--- begin Quoted text ---

<aside> 👉 This is a grab-bag of SQPARQL and Ne04j queries which I’ve found useful during the process of working with collections data, Wikipedia, and Google Cloud Named Entity Recognition – and which is perhaps useful to others(?)

</aside>

Basic CSV loading into Neo4j

LOAD CSV FROM 'file:///Saltaire-selection-130322.csv' AS row
RETURN row
LIMIT 5;

Create items from CSV

LOAD CSV FROM 'file:///Saltaire-selection-130322.csv' AS row
WITH
  row[0] as itemId,
  row[10] as description,
  row[14] as keywords,
  row[16] as notes,
  row[18] as title
MERGE (c:CollectionItem {id: itemId})
SET
  c.itemId = itemId,
  c.description = description,
  c.keywords = keywords,
  c.notes = notes,
  c.title = title,
  c.collection = 'Saltaire'
RETURN count(c);

Delete stuff

MATCH (c:CollectionItem {collection: 'Saltaire'})
DELETE c;

Dry-run of Google Cloud NER, on a single record

MATCH (c:CollectionItem {itemId:"154580237"})
CALL apoc.nlp.gcp.entities.stream(c, {
  key: apoc.static.getAll("gcp").apiKey,
  nodeProperty: "description"
})
YIELD value
UNWIND value.entities AS entity
RETURN entity;

Run all collection items through Google Cloud NER and store the relationships

MATCH (c:CollectionItem {collection: "Lister"})
WHERE c.description IS NOT NULL
WITH collect(c) AS items
CALL apoc.nlp.gcp.entities.graph(items, {
  key: apoc.static.getAll("gcp").apiKey,
  nodeProperty: "description",
  writeRelationshipType: "ENTITY",
  writeRelationshipProperty: "gcpEntityScore",
  write: true,
  scoreCutoff: 0.01
})
YIELD graph AS g
RETURN g;

Return the graph connection items and entities with an NER score above 0.5

MATCH (c:CollectionItem)-[e:ENTITY]->(en:Entity)
WHERE e.gcpEntityScore > 0.5
RETURN c, en;

Create a full-text search index on nodes & properties

CREATE FULLTEXT INDEX itemDescriptions FOR (c:CollectionItem) ON EACH [c.description]

NB can also use FOR (c:CollectionItem|OtherThing) if indexing more than one node type

Use the search index

CALL db.index.fulltext.queryNodes("itemDescriptions", "salt") YIELD node, score
WITH (c:CollectionItem {})
WHERE score > 0.2
RETURN node.title, node.description, score

--- end Quoted text ---
--- begin Dataset rows ---

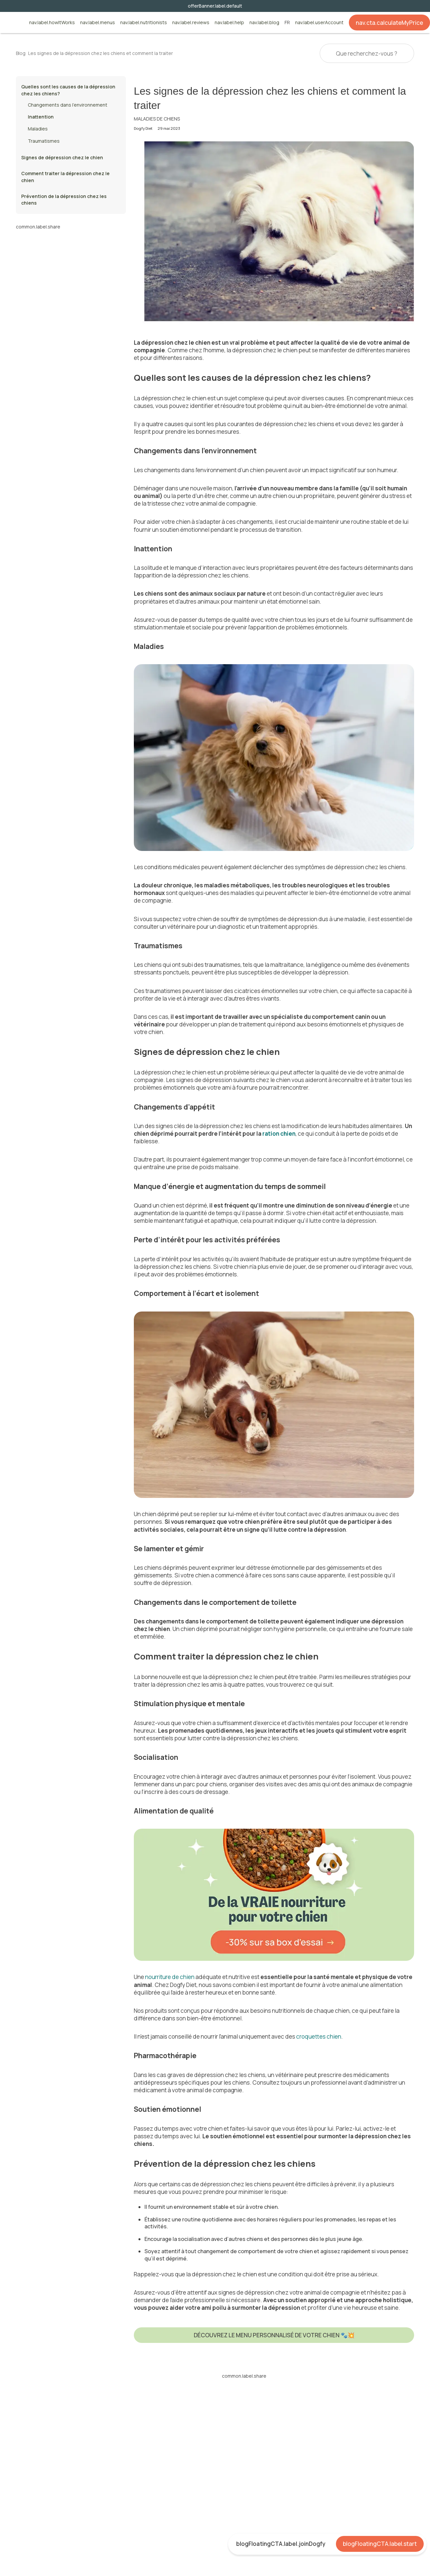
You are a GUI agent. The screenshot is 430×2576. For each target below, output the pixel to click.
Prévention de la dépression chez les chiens (64, 199)
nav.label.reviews (190, 22)
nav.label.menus (97, 22)
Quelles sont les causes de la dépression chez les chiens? (68, 89)
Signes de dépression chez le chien (62, 157)
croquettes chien (318, 2036)
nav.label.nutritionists (143, 22)
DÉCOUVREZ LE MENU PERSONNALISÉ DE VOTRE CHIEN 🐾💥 (274, 2335)
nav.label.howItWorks (52, 22)
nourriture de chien (169, 1977)
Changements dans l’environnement (67, 105)
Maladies (38, 128)
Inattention (41, 117)
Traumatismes (44, 141)
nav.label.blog (264, 22)
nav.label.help (229, 22)
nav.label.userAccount (319, 22)
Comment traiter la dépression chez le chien (65, 176)
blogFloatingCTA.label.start (380, 2544)
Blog (21, 53)
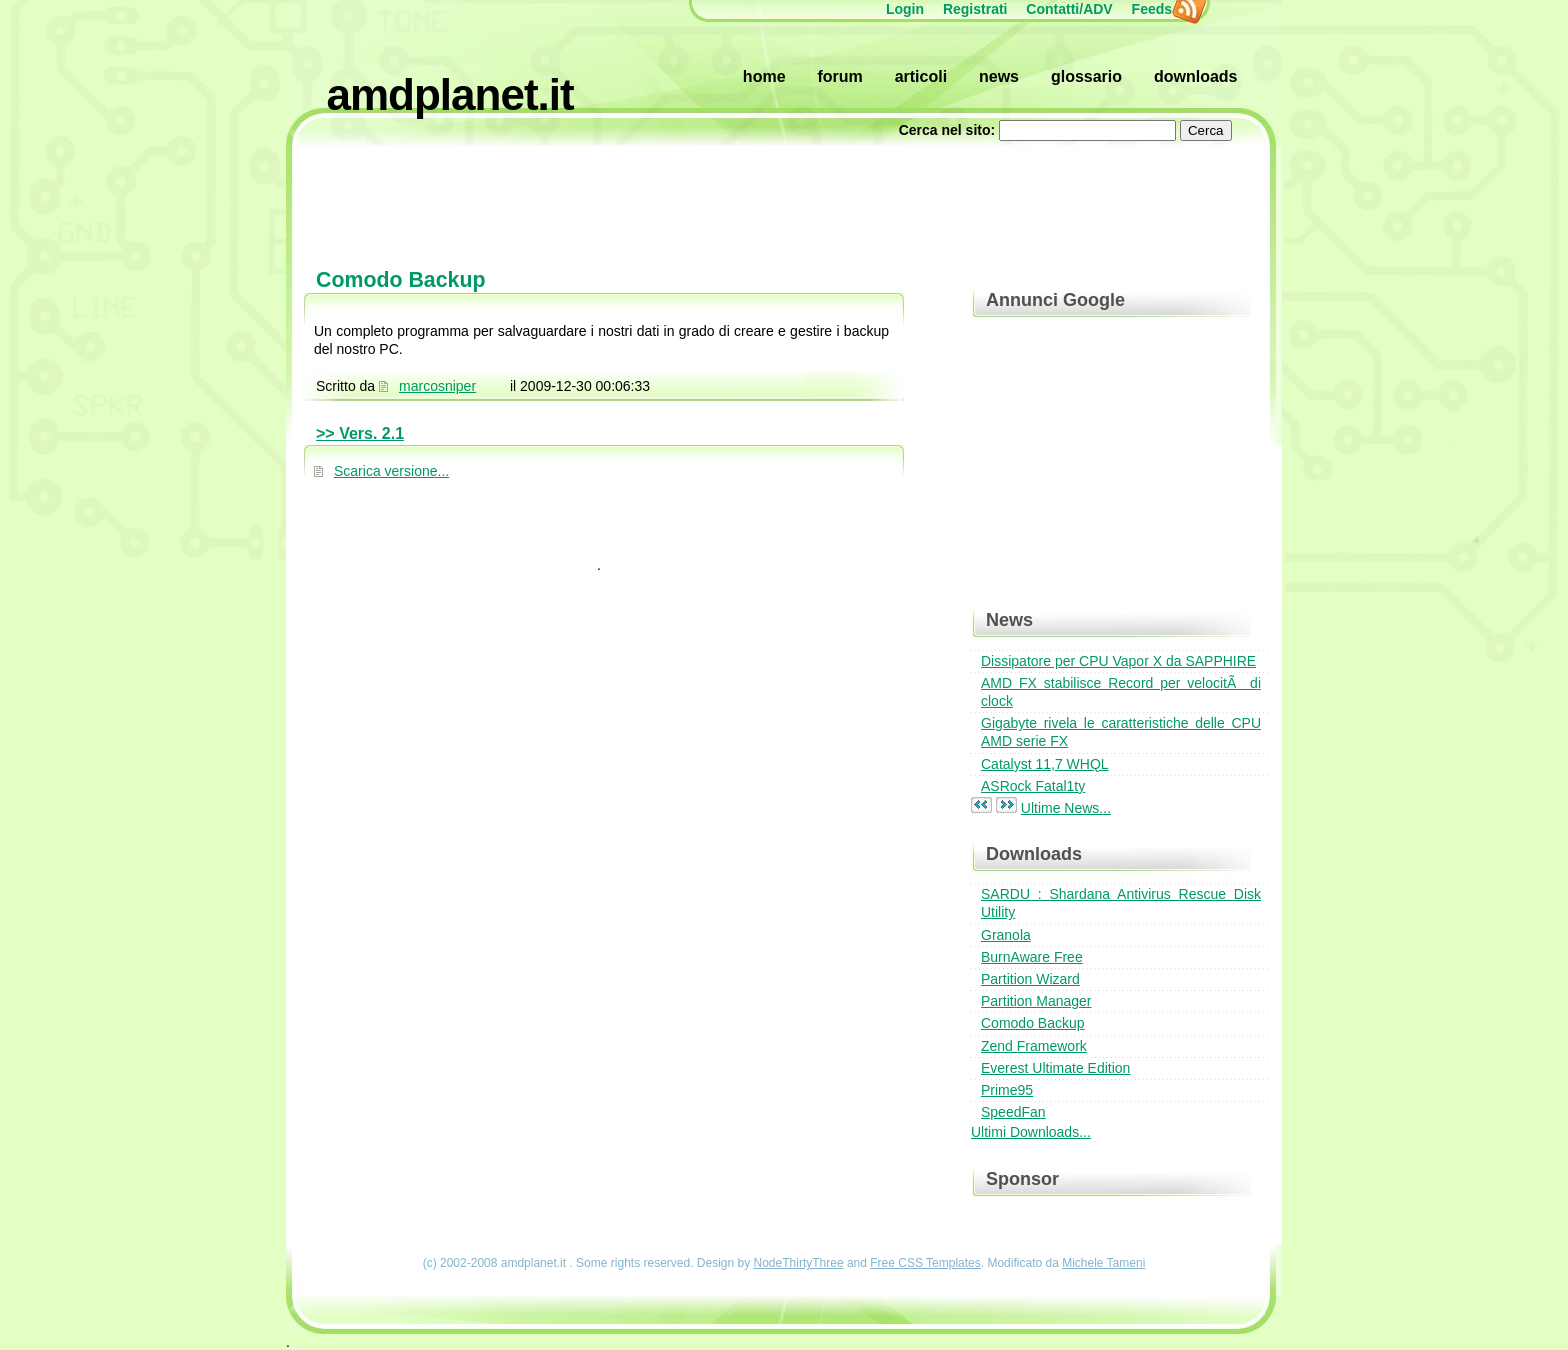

--- end Dataset rows ---

- [Job]: Repeat the stretch of the Neo4j query notes from "<aside> 👉 This" through "useful to others(?)", word for word.

- [The result]:
<aside> 👉 This is a grab-bag of SQPARQL and Ne04j queries which I’ve found useful during the process of working with collections data, Wikipedia, and Google Cloud Named Entity Recognition – and which is perhaps useful to others(?)